-------- Provided entries --------

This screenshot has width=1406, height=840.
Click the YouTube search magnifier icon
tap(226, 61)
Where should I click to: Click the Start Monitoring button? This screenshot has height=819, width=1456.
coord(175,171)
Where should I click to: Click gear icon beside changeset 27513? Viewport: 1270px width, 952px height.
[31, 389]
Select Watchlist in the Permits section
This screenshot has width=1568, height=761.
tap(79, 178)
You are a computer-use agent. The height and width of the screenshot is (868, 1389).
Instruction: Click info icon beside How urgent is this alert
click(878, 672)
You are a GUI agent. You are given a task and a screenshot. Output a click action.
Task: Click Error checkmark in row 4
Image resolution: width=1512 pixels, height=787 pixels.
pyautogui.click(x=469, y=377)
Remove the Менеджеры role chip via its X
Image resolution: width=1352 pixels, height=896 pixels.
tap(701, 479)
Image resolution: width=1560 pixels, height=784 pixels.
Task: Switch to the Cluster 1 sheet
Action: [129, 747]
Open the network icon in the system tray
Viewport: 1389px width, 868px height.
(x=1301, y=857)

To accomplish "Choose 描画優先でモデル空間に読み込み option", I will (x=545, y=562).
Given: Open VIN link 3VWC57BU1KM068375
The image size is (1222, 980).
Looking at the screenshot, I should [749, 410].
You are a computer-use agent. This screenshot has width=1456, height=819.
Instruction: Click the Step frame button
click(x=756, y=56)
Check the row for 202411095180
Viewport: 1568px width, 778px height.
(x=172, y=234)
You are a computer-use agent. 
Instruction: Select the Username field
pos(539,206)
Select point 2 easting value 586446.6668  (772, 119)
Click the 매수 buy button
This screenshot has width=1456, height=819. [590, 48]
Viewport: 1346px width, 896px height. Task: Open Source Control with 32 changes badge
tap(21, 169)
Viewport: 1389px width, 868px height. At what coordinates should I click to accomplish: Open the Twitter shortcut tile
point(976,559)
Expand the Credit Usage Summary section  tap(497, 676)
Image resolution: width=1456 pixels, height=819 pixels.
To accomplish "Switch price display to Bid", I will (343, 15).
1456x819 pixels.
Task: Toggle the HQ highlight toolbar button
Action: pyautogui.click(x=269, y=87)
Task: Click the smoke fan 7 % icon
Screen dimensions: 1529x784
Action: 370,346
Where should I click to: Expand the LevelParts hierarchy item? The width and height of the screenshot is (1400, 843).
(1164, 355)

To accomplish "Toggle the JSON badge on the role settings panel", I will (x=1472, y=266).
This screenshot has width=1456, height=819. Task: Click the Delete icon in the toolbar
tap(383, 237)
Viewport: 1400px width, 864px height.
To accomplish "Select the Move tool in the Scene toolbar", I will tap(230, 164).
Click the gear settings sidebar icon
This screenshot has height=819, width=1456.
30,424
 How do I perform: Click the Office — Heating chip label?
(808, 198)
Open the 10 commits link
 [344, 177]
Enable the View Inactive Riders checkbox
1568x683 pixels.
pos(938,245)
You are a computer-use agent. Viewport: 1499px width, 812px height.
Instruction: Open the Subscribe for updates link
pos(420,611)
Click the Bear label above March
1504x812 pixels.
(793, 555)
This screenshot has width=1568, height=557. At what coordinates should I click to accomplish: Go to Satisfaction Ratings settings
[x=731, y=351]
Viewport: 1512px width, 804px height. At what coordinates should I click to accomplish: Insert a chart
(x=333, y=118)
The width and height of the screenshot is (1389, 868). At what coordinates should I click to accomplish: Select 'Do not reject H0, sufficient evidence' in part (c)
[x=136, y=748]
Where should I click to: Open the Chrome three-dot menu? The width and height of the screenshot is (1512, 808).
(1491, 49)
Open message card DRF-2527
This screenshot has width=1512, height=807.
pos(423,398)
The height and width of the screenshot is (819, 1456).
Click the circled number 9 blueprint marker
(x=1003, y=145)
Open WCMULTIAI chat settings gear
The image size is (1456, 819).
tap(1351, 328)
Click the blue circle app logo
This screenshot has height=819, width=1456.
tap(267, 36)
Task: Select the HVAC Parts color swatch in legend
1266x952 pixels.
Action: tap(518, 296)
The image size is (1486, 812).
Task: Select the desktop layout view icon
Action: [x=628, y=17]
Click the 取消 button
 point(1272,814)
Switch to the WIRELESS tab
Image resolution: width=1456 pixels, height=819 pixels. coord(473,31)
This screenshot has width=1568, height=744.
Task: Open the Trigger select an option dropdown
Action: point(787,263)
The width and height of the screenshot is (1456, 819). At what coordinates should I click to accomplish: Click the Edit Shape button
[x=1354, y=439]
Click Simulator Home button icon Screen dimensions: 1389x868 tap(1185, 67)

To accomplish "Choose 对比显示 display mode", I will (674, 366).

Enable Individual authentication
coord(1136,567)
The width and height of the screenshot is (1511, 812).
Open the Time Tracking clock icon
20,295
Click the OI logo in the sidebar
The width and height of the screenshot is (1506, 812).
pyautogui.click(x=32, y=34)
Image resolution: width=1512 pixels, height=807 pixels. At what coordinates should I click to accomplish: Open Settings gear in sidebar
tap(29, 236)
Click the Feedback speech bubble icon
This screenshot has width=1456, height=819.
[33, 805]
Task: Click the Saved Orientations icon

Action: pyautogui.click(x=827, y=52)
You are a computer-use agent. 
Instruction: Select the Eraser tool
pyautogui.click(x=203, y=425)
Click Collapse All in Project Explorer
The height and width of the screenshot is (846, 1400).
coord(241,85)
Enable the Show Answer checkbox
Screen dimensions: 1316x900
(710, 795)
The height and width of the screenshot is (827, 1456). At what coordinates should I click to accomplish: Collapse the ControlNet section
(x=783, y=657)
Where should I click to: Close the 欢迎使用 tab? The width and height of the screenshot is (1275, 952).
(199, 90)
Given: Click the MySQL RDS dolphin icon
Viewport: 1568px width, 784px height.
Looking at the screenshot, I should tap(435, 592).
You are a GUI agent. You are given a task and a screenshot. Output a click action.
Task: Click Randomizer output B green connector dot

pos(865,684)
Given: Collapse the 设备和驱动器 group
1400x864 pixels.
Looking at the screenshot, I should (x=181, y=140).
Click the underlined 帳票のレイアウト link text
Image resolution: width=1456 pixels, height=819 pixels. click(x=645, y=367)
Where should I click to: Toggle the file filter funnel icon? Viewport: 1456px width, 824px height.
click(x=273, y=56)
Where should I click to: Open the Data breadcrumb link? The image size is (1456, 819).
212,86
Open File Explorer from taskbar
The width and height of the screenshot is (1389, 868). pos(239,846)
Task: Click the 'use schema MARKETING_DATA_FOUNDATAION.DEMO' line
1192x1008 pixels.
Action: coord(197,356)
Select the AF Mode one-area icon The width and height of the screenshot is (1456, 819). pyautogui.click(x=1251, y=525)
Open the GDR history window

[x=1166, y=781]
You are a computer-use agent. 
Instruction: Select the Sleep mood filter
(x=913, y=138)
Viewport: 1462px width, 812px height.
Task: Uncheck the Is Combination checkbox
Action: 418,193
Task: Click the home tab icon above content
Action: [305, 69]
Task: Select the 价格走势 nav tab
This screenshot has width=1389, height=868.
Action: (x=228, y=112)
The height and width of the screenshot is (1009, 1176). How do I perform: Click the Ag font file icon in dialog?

--------

§ Try it: Reproduce the lines of the entries above exactly, but only from the line containing "Given: Click the MySQL RDS dolphin icon" through the final line.

§ Written reply:
Given: Click the MySQL RDS dolphin icon
Viewport: 1568px width, 784px height.
Looking at the screenshot, I should tap(435, 592).
You are a GUI agent. You are given a task and a screenshot. Output a click action.
Task: Click Randomizer output B green connector dot

pos(865,684)
Given: Collapse the 设备和驱动器 group
1400x864 pixels.
Looking at the screenshot, I should (x=181, y=140).
Click the underlined 帳票のレイアウト link text
Image resolution: width=1456 pixels, height=819 pixels. click(x=645, y=367)
Where should I click to: Toggle the file filter funnel icon? Viewport: 1456px width, 824px height.
click(x=273, y=56)
Where should I click to: Open the Data breadcrumb link? The image size is (1456, 819).
212,86
Open File Explorer from taskbar
The width and height of the screenshot is (1389, 868). pos(239,846)
Task: Click the 'use schema MARKETING_DATA_FOUNDATAION.DEMO' line
1192x1008 pixels.
Action: coord(197,356)
Select the AF Mode one-area icon The width and height of the screenshot is (1456, 819). pyautogui.click(x=1251, y=525)
Open the GDR history window

[x=1166, y=781]
You are a computer-use agent. 
Instruction: Select the Sleep mood filter
(x=913, y=138)
Viewport: 1462px width, 812px height.
Task: Uncheck the Is Combination checkbox
Action: 418,193
Task: Click the home tab icon above content
Action: [305, 69]
Task: Select the 价格走势 nav tab
This screenshot has width=1389, height=868.
Action: (x=228, y=112)
The height and width of the screenshot is (1009, 1176). How do I perform: Click the Ag font file icon in dialog?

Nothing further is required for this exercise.